In: Accounting
Illustrate each of the following concepts: (approximately 80 words each)
1. Audit trail
2. Information Technology Governance
3. Preventive controls
1) Audit Trail
An audit trail (also called audit log) is a security-relevant chronological record, set of records, and/or destination and source of records that provide documentary evidence of the sequence of activities that have affected at any time a specific operation, procedure, or event. Audit records typically result from activities such as financial transactions, scientific research and health care data transactions, or communications by individual people, systems, accounts, or other entities.

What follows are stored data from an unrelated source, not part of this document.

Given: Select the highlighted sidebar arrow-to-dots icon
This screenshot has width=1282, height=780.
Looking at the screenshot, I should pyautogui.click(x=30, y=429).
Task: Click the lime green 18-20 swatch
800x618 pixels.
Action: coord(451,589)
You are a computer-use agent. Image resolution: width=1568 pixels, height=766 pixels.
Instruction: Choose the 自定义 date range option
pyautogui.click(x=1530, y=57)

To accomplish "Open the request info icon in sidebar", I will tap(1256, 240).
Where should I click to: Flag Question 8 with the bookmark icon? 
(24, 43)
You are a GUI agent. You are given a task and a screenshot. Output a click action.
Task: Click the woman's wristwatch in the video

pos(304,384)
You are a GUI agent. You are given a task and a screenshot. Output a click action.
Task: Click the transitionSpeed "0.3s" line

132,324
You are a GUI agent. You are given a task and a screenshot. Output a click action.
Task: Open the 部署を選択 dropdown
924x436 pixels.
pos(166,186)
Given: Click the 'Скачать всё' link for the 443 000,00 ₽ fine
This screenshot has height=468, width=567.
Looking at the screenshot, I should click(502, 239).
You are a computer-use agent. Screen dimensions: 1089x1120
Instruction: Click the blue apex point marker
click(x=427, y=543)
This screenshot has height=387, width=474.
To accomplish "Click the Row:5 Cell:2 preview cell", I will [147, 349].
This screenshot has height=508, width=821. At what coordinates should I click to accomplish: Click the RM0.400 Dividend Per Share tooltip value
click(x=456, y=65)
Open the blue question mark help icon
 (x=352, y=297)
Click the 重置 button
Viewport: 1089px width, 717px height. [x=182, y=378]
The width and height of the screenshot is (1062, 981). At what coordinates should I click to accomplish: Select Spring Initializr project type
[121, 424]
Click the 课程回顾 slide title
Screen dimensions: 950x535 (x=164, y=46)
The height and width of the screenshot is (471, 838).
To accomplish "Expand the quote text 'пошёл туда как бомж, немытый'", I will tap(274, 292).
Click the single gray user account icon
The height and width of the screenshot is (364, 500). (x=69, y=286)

The process that creates an audit trail is typically required to always run in a privileged mode, so it can access and supervise all actions from all users; a normal user should not be allowed to stop/change it. Furthermore, for the same reason, the trail file or database table with a trail should not be accessible to normal users. Another way of handling this issue is through the use of a role-based security model in the software. The software can operate with the closed-looped controls, or as a 'closed system', as required by many companies when using audit trail functionality.
2) Information Technology Governance
IT governance (ITG) is defined as the processes that ensure the effective and efficient use of IT in enabling an organization to achieve its goals. IT demand governance (ITDG—what IT should work on) is the process by which organizations ensure the effective evaluation, selection, prioritization, and funding of competing IT investments; oversee their implementation; and extract (measurable) business benefits. ITDG is a business investment decision-making and oversight process, and it is a business management responsibility. IT supply-side governance (ITSG—how IT should do what it does) is concerned with ensuring that the IT organization operates in an effective, efficient and compliant fashion, and it is primarily a CIO responsibility.
3) Preventive controls
Preventative controls are designed to be implemented prior to a threat event and reduce and/or avoid the likelihood and potential impact of a successful threat event. Examples of preventative controls include policies, standards, processes, procedures, encryption, firewalls, and physical barriers.
Preventive controls are used to keep a loss or an error from occurring. Examples of preventive controls are segregated duties and the physical protection of assets. These controls are typically integrated into a process, so that they are applied on a continual basis. They are especially common when the severity of a loss is considered to be quite high, so that their imposition will lower the probability of any loss ever occurring.